PASSAGE PROVIDED
++++++
THE IMPORTANCE OF WORK

Most adults, and many adolescents and children, worldwide spend a great proportion of their time at work or seeking work. Work can influence health in multiple ways, for example, through its physical demands, forms of employment, compensation and benefits, exposure to hazards, and availability of psychosocial resources.4 Work also influences things that place workers and their families into societal hierarchies and that are considered fundamental causes of health status: power, money, prestige, and social connectedness.5 Work primarily determines a person’s income, comprises much of social prestige, and provides social connectedness, all of which are related to power. Conditions of work and employment, and how work shapes other determinants of health, may further accumulate across population groups over time to affect health inequities.1,6,7

Some researchers have argued that because race, ethnicity, and gender are so intertwined with fundamental causes of health status, these characteristics might also be considered fundamental.5 Because of similar intertwining of work with recognized fundamental causes, we believe that work can also be considered among them. At the very least, examining work is a concrete way to focus the study of fundamental causes, because it provides a concrete social location where these causes (i.e., structural relationships) materialize. Additionally, work can serve as a point of articulation for the relationships between people and structural and social institutions.8 From a research perspective, if social and occupational class determine one’s place in a social hierarchy, “work is the underlying measure of inequality in any definition of socio-economic health inequalities.”7(p11) Yet we do not know the full influence of work on aspects of ill health or its total contribution to health and well-being9 and observed patterns of health inequities. Most research on the social production of health and disease in the United States does not consider work. Failing to consider it in research creates a blind spot about the role of work that impedes our full understanding of how health inequities come to be.

WORK AS A COMPLEX CONCEPT

Fundamental, or very nearly so, work is a complex concept that is difficult to define as a study variable. This may partly explain its absence from research on health inequities. It may be relatively easy to identify whether a person is working for pay and to determine some aspects of the employment relationship (e.g., seasonal vs permanent work). But other classifications raise complications. For example, a person working part time may do so by choice, may have a second job, and may think of him- or herself as retired, working only for supplemental income. Additional aspects of the employment relationship—such as job security, worker influence on conditions, adequacy of wages and benefits, and the ability to exercise rights on the job—challenge simple conceptions of work.10

Work is also complex in its relationships to health. Work and health influence each other.11,12 But work can have both health-damaging and health-enhancing effects at the same time on workers and populations.1,13 Rural mining communities, which both benefit from and may be harmed by mining work in complex ways,14 are illustrative. Physically demanding jobs with high likelihood of toxic substance exposure can also be a source of stable income, pleasure, mastery, fulfillment, and social connection, all of which are health enhancing. Leaving this type of job because of harsh working conditions may also reduce the worker’s access to the health-supportive material and the social resources it provides, particularly in contexts that may not offer other opportunities. Furthermore, work and other domains of life have porous boundaries and can interact with each other, leading to poor health and quality of life.15,16

Despite the complex interrelationships among work, other domains of life, and health, when aspects of work are included in population health research—as employment status (i.e., working for pay or not), occupational categories (e.g., blue collar, service, management), or selected occupational exposures (e.g., shift work)—research infrequently discusses their role explicitly.17 Population health research has not adequately addressed the dynamic and complex relationships between work and health to date.
++++++
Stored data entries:
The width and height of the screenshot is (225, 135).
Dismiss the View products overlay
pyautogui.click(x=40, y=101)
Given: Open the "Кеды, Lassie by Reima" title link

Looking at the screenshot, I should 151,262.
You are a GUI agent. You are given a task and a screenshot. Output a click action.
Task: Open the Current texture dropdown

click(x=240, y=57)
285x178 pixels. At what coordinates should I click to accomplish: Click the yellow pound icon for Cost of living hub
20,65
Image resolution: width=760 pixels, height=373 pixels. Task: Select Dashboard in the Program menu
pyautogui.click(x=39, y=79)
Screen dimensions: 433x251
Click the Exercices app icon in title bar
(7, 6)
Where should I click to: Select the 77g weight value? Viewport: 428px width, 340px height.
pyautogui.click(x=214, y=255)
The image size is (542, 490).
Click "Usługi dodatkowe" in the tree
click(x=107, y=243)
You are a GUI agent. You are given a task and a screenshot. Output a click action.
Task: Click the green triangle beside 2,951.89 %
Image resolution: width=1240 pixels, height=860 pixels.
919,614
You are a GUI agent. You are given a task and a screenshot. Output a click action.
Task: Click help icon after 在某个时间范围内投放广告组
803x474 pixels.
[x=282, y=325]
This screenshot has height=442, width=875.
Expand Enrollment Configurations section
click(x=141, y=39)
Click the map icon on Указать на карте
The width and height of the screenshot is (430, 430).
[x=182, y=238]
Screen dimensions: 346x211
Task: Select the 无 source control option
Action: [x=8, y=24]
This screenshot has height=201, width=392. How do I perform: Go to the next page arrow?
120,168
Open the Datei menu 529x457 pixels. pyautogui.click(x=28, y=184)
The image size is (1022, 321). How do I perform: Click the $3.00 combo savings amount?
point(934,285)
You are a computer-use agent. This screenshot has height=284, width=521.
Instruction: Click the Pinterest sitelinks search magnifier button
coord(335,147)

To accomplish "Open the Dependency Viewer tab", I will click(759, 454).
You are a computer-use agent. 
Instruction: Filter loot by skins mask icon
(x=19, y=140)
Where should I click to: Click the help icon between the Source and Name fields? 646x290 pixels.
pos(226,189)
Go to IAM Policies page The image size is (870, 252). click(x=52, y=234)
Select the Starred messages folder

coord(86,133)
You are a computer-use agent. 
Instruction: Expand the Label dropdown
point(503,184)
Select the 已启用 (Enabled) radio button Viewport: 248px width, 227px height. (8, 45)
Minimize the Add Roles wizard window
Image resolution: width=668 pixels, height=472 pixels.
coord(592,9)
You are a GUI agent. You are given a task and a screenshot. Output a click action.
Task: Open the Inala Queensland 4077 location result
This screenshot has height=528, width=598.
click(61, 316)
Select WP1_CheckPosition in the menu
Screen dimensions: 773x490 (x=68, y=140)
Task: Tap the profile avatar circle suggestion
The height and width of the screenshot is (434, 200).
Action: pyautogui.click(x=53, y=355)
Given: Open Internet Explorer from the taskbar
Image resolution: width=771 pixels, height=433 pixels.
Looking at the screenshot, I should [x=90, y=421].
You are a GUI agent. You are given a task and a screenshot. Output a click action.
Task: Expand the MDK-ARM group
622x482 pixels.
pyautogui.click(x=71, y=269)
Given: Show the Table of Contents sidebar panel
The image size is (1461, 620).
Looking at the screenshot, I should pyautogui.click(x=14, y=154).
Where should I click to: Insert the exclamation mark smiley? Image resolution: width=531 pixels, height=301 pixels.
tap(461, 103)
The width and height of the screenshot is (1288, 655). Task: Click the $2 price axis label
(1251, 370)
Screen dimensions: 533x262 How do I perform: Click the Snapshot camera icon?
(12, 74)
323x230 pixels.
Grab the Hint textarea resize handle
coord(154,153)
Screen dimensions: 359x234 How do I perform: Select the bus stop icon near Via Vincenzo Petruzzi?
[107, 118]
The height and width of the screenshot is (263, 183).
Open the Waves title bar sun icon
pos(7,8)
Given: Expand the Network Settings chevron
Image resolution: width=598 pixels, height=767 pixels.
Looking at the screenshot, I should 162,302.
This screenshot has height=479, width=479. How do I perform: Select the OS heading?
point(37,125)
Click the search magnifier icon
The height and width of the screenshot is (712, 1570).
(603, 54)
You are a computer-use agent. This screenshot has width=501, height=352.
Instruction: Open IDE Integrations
++++++
PROBLEMS TO WORK ON
1. Summarize the passage on work and health in two sentences.
2. Write what comes next in the passage on work and health, picking up after its final sentence.

RESPONSE LIST
1. Work influences health through its physical demands, forms of employment, compensation, hazards, and psychosocial resources, and it is so intertwined with power, money, prestige, and social connectedness that the authors believe it can be considered among the fundamental causes of health status, yet most research on the social production of health in the United States does not consider it. Work is a complex concept that is difficult to define as a study variable and can have health-damaging and health-enhancing effects at the same time, and population health research has not adequately addressed these dynamic and complex relationships.

2.
OVERLAP WITH OTHER CONCEPTS

As a fundamental cause of health status, work overlaps with other important factors that influence health equity. First, work is interwoven with socioeconomic position because of its function of providing material and nonmaterial resources, power, and status.1,18,19 Foundational studies of health inequalities (the term more commonly used in non-US countries) that assessed ill health and mortality by occupational category20–22 used occupation to represent socioeconomic position. However, studies on socioeconomic position and health in the United States use education and income more commonly than occupation and have focused more on race, ethnicity, and gender.

Second, in the United States and many other places, the work that people do is highly segregated by race, gender, and age; is heavily influenced by their geographic location and educational attainment; and is entwined with income.1,23–25 In addition to what type of work is available to whom in different parts of the country, policies that influence the relationships between work and health vary across states and localities. When rules governing things such as workers’ compensation, wages and hours of work, and collection of work-related injury and illness data for surveillance exist at the federal level, states must at least meet that standard. However, beyond the minimum standard, practices differ; as a result, health states related to these realities likely also differ (see supplemental references [available as a supplement to the online version of this essay at http://www.ajph.org] for an example). Without explicit study of work in conjunction with those factors, the importance of work may be obscured because risks associated with certain jobs often coincide with workers’ geographic, demographic, social, and economic disadvantages.26 Researchers may then attribute their observations about health and well-being to characteristics more frequently studied that have more familiar definitions.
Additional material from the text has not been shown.